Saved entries
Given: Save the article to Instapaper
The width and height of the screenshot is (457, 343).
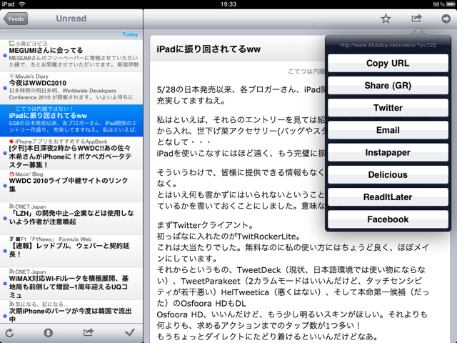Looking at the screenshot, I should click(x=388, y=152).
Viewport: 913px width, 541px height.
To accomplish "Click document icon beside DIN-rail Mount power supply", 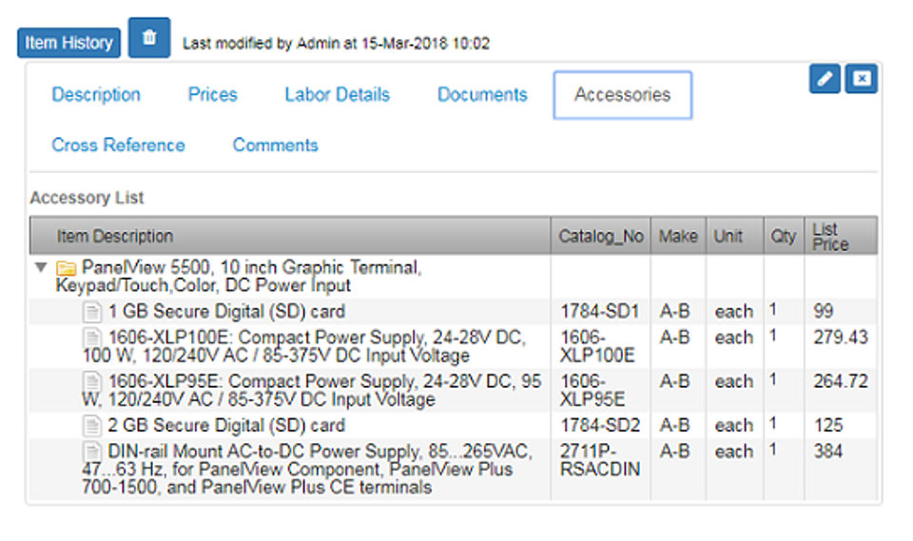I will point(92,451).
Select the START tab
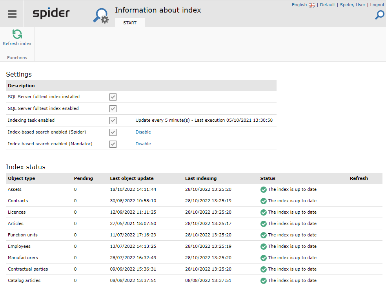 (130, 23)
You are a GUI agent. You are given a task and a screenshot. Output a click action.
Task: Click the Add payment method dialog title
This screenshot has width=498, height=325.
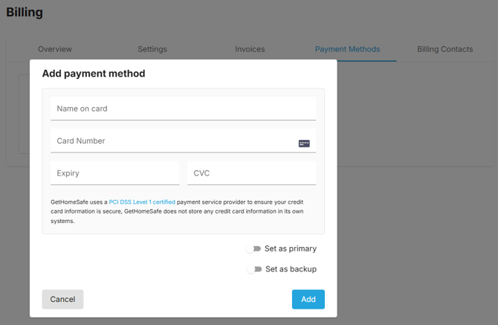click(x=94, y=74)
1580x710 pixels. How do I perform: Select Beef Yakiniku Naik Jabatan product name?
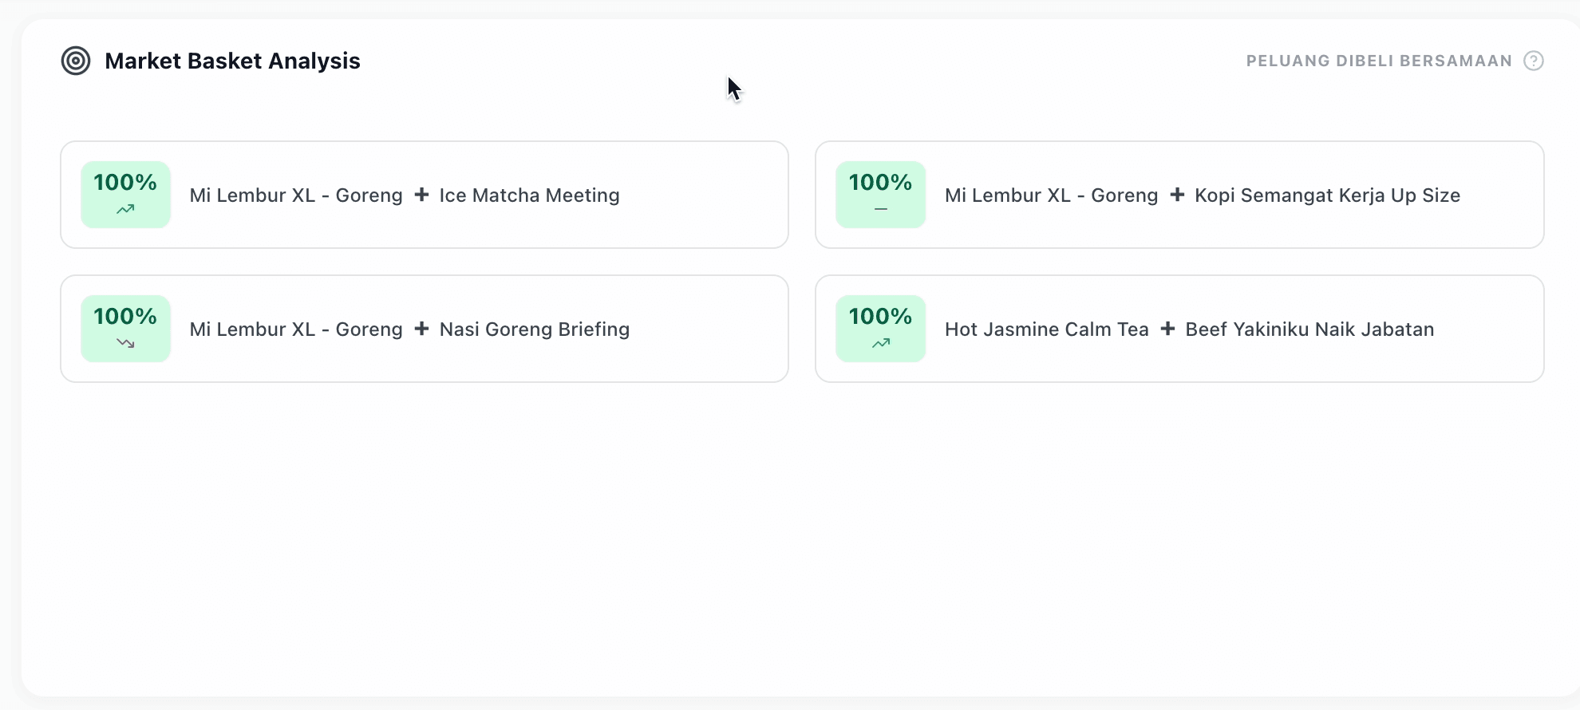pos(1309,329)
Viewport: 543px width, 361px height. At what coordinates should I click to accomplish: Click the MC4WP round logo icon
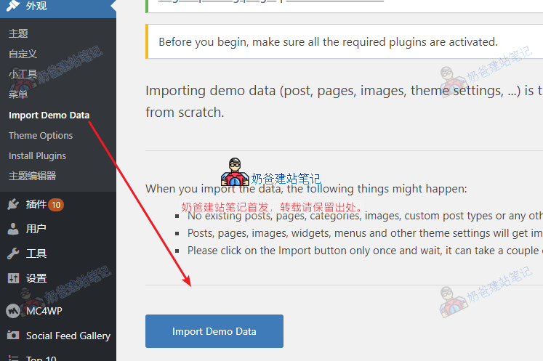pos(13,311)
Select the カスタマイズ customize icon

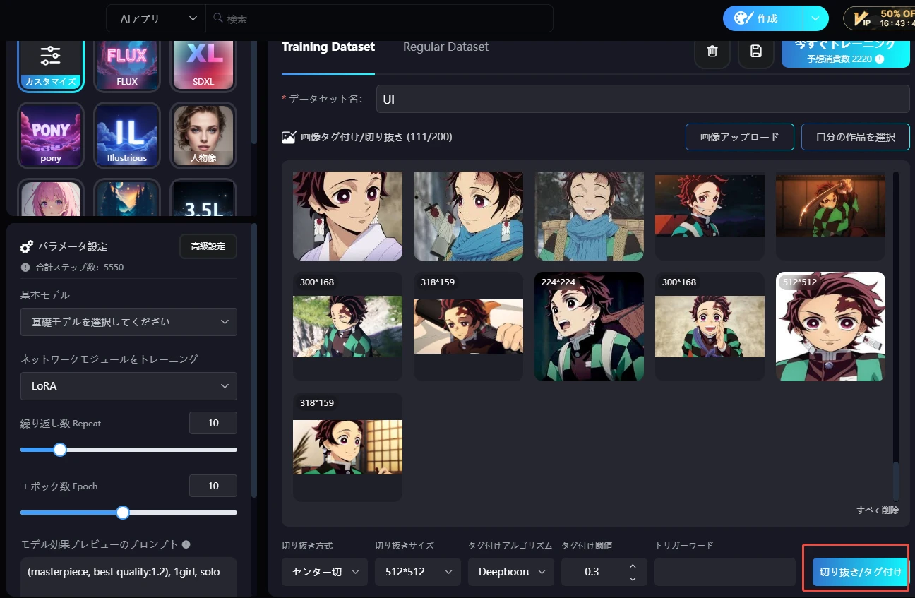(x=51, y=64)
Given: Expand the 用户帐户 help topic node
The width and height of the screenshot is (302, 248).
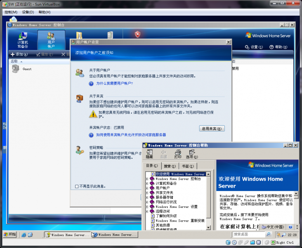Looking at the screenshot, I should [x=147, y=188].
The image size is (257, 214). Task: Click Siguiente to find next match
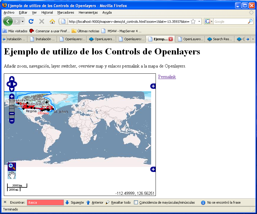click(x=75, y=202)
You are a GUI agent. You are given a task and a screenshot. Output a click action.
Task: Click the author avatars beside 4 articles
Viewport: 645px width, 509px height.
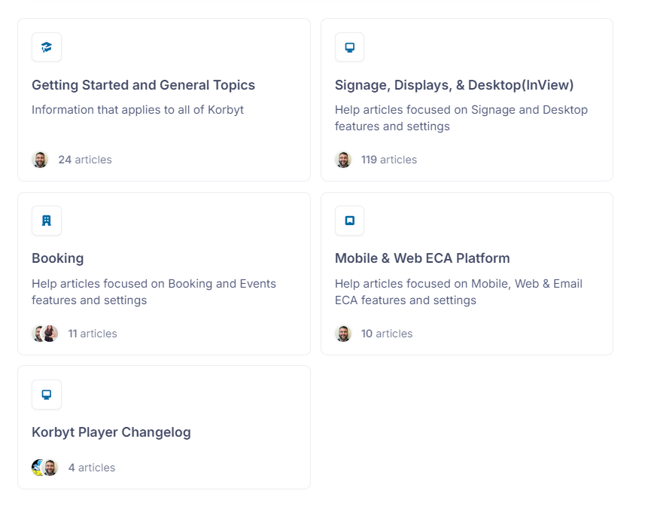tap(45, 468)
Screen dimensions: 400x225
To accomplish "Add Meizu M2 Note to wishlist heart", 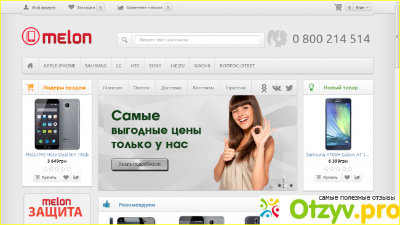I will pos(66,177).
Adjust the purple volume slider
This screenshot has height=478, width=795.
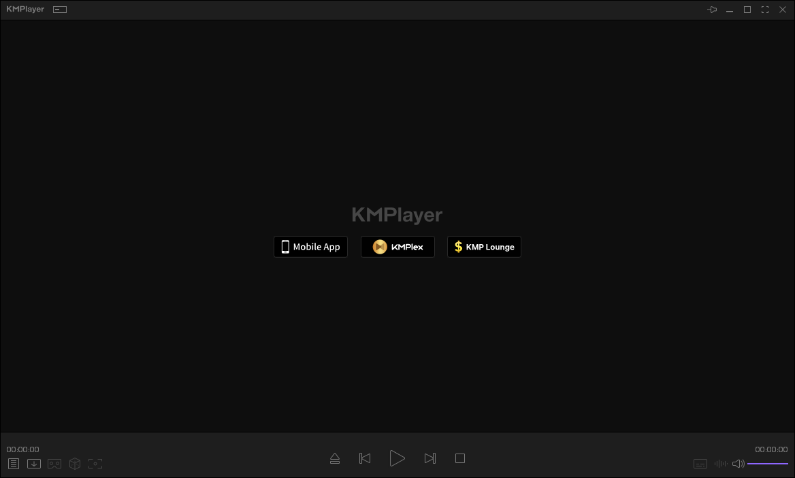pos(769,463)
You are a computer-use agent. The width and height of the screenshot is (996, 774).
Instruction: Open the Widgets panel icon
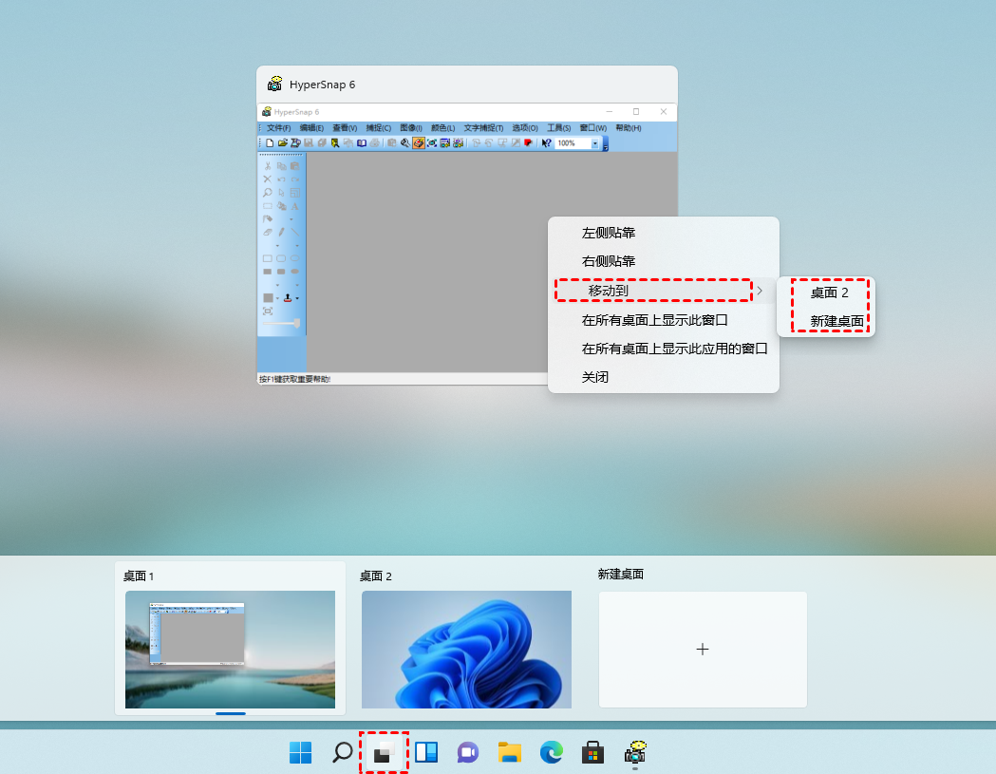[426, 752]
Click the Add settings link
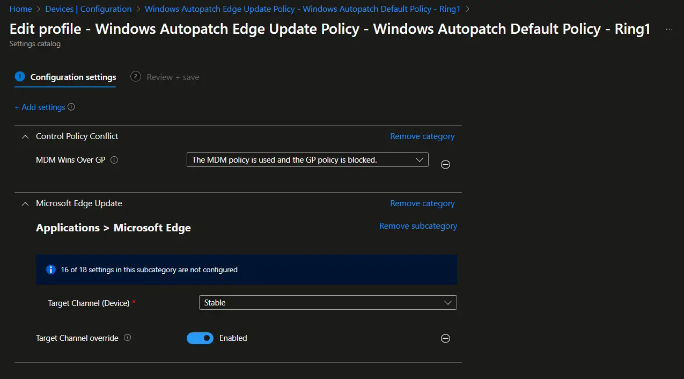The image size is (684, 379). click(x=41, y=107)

- **REQUIRED ACTION**
Using the data above, which lines fall from the one with "Task: Click the Add" through the one with "Given: Expand the 用户帐户 help topic node"? Repeat them exactly, ends included, minus any pictures.

- **REPLY TO THE EXERCISE**
Task: Click the Add payment method dialog title
This screenshot has width=498, height=325.
click(x=94, y=74)
1580x710 pixels. How do I perform: Select Beef Yakiniku Naik Jabatan product name?
pos(1309,329)
Viewport: 543px width, 361px height. At what coordinates should I click to accomplish: Click the MC4WP round logo icon
pos(13,311)
Select the カスタマイズ customize icon

(x=51, y=64)
Given: Expand the 用户帐户 help topic node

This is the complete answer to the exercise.